In a fully async platform you would be able to do general-purpose programming without ever needing to use multithreading.

Example of a situation you can't do in linux: have a program doing select(2) or equivalent on both keyboard input and network input, in a single thread.

Since linux does not support this, you are steered to adapt solutions that are more complicated than a pure async model would be,

* Spin constantly looking for activity. These heats up your computer and uses battery.

* Have short timeouts on epoll, and then glance for keyboard input. This leads to jerky IO.

* Have child processes block on these operations and use unix domain sockets to feed back to a multiplexor (fiddly, kernel contention).

* The child-process thing but with shmem (fiddly)

* Something equivalent to the child process thing, but with multiple threads in a single process. (fiddly)

You would think that x-windows might help out here. What if you had a socket to X, and then multiplexed on that, instead of looking for keyboard input from a terminal? This opens new issues: what if X has only written half of an event to your socket when select notifies you? Will your X library handle this without crashing?

Rurban's comment above is correct. Linux is not async throughout.

On OSs that offer kevent you can get a fair bit further, but (I believe) you still can't do file creation/deletion asynchronously.
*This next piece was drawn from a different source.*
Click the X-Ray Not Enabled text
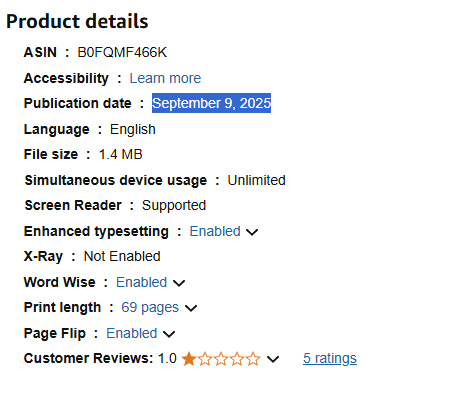The image size is (467, 402). (122, 256)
This is broken. (Woke from a sleep, face-palmed. I have been in Windows IPC land and got my wires crossed, sorry.) In linux you can select on both the stdin fd and network sockets in a single call. There is a way to get a fd for AIO also. AFAIK the sync-only file creation/deletion stands.


Linux is async throughout since it can do task switching on blocking.

You're not the only task running.

Or do you expect Linux to pause the system when you read a file until the DMA is answered?

Linux itself is fully async, anything blocking (even interrupts to some extend) will be scheduled to resume when the reason it blocked is gone or alternatively check back regularly to resume.

A program running on Linux can do a lot of things async as mentioned via POSIX AIO. It's not impossible, go seems to do fine on that front too (goroutines are put to sleep when doing blocking syscalls unless you do RawSyscall).

The conclusion that lack of 100% asynchronity means it can't be properly concurrent is also wrong. As evident that sending something to disk also doesn't not halt the kernel.